Collected data:
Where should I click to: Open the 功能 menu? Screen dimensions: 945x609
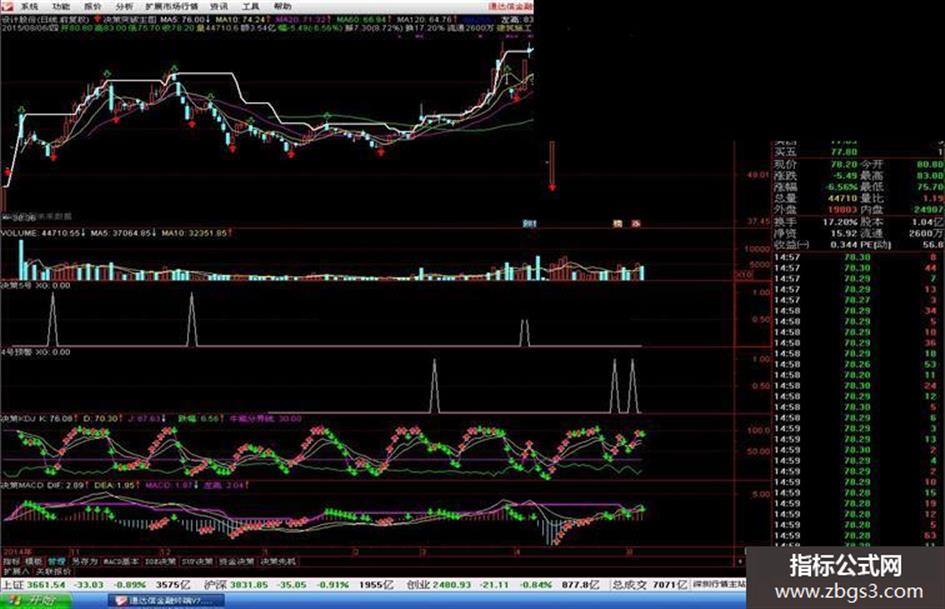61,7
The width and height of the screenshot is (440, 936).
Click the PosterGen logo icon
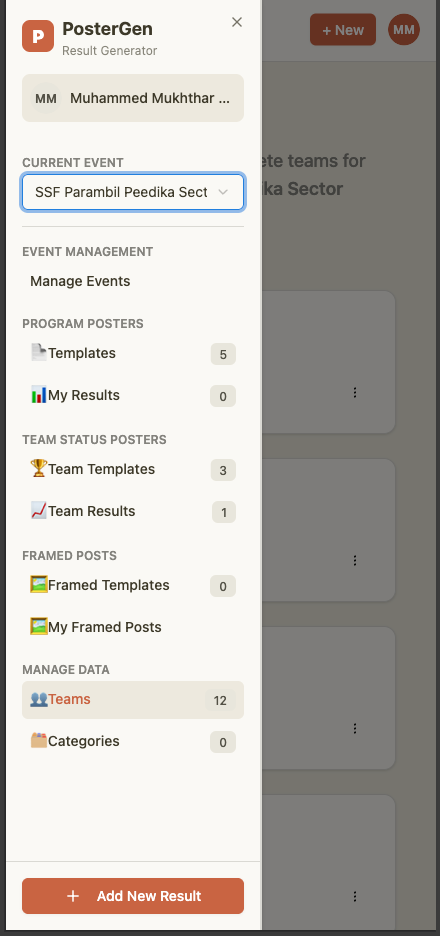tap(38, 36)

# EXERCISE DESCRIPTION
With pictures omitted, restate word for word every line above from the one containing "The width and" to the end of the entries.

# ANSWER TO THIS EXERCISE
The width and height of the screenshot is (440, 936).
Click the PosterGen logo icon
tap(38, 36)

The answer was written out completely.